Armie Hammer made his Broadway debut tonight in Young Jean Lee’s “Straight White Men.” The good news is that Armie, known for “The Social Network” and “Call Me By Your Name,” nails it–he’s got excellent presence, great projection, and retains his star appeal on stage as Drew, the novelist among a trio of brothers. We’ll see him up there again.
The bad news is that Young Jean Lee’s play is tedious, forced, and has no dramatic tension. Lee is being billed in the PR as “the first female Asian playwright on Broadway.” The truth is, if “Straight White Men” didn’t have an all-star cast and a top notch director (Anna Shapiro), it would be way off Broadway.
Josh Charles and Paul Schneider, very accomplished actors, play Hammer’s brothers, Jake and Matt. This pair has has come home for Christmas to join Matt and their widowed father (Stephen Payne) for the first time since Mom died. There’s a lot of brothers’ horseplay, and the trio clearly care about each other. In time, though, it’s revealed that Schneider has decided to move in with dad and work at a nothing job. He has no ambition and can’t express why. The brothers, without motivation, turn on him. Out of nowhere.
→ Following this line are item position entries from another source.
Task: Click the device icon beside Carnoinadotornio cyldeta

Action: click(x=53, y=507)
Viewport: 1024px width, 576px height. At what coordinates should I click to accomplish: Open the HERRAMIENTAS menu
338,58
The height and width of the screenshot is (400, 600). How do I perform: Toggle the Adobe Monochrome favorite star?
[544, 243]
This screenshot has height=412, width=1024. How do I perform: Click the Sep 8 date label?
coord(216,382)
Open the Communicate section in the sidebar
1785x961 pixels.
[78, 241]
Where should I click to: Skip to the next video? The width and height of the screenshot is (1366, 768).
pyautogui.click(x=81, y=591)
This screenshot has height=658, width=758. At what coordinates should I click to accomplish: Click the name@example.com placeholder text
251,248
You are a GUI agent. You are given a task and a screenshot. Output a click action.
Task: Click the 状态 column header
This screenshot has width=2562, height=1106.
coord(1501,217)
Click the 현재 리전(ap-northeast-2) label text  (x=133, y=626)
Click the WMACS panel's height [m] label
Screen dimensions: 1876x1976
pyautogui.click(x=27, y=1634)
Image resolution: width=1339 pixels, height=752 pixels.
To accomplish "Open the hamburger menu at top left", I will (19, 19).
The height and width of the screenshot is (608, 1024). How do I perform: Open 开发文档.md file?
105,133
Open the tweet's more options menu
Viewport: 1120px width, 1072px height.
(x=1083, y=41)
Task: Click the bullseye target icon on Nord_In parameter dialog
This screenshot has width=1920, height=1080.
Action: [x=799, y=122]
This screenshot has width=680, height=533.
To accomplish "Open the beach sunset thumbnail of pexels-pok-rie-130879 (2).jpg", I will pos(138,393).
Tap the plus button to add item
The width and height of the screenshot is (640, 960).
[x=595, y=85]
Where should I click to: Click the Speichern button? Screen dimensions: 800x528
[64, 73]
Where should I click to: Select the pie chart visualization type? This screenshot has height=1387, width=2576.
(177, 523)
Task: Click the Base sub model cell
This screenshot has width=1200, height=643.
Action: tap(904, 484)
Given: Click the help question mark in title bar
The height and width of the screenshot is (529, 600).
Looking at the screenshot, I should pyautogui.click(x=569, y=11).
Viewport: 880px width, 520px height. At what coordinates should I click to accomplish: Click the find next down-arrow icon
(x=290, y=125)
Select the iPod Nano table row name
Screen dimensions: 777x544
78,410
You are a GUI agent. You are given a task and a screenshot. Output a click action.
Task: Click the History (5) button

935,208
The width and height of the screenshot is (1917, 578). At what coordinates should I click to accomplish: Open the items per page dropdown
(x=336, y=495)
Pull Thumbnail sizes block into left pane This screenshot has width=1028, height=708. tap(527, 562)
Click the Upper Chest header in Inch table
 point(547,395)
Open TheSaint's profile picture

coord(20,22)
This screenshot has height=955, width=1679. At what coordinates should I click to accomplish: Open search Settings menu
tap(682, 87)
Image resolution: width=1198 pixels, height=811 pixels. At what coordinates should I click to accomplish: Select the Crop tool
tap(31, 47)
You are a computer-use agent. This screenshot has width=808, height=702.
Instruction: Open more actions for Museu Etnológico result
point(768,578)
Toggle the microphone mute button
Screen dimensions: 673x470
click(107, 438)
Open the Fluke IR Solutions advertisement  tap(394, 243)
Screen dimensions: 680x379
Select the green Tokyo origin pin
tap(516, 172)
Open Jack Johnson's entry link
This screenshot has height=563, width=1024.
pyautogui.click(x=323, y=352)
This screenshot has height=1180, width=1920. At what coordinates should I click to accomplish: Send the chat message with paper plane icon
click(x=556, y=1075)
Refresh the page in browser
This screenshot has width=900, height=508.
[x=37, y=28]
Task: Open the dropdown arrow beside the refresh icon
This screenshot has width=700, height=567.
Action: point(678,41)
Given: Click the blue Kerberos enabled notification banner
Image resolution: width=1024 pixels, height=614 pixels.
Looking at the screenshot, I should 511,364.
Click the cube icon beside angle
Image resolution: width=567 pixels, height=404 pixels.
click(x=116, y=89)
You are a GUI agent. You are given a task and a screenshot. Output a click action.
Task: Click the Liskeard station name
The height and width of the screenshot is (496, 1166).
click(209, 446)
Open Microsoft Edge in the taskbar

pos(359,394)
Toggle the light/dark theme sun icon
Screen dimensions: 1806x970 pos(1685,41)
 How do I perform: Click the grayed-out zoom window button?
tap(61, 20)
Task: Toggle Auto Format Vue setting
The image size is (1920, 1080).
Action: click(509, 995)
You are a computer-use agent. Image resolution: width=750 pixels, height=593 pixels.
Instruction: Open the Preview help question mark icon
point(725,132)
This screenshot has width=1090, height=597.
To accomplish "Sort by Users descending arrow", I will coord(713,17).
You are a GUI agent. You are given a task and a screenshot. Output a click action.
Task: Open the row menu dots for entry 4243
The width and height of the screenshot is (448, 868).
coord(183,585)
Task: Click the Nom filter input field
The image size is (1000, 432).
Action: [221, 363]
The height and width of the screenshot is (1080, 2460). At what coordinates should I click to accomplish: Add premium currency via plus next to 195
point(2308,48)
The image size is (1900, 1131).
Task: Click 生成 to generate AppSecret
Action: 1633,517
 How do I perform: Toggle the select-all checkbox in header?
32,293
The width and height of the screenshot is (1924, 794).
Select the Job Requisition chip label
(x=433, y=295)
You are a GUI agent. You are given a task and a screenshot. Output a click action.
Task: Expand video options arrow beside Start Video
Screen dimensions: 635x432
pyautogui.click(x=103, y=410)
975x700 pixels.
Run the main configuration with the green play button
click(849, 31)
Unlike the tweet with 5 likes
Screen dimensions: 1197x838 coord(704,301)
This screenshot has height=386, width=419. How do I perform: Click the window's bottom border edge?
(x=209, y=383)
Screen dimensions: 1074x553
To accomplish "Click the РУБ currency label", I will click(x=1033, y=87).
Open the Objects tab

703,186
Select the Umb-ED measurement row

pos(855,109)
But since Schneider never gives a reason– he’s a Harvard grad, after all–the play becomes a tedious exploration of white privilege. There’s a lot of filler in “Straight White Men”– rough-housing, dancing, long conversations about the boys’ being straight white men. You get the feeling that Lee thinks she’s discovered lightning. But there are no revelations, and nothing to resolve.
Let’s backtrack for a minute, though: when you enter the Hayes Theater (it used to be the Helen Hayes Theater, but that was too hard for people to remember apparently) there’s loud rap music playing. Really loud. There’s a silvery Las Vegas type curtain. Two people come out who you might think are women. They introduce themselves as “non binary.” They’re listed in the program as Person in Charge 1 and Person in Charge 2. They tell their own stories, too irrelevant to get into here, and then lead the main actors onto the stage. I am just not hip enough to understand what they are doing.
I’m guessing a lot of people will think this pretentious nonsense is very, very clever, a real comment on “straight white men” by two people who declare that they are not “straight white men.” Great! I would have liked a fully formed story of the three brothers, their father, why they feel compelled to comment endlessly on their privilege, and for someone to explain why Matt prefers not to have a life.
This is a persistent problem in new plays: no third act. No pay off. “Straight White Men” is 90 minutes without an intermission. Producers do this because no one could come back for the Second Act. When the silvery Vegas curtain falls for a minute at the 45 minute mark, you have no reason to stay– there is no peril, nothing is up for grabs, and you don’t really care what happens. But if you can grab a decently discounted ticket, I guess the upside is you see some good acting by four talented men.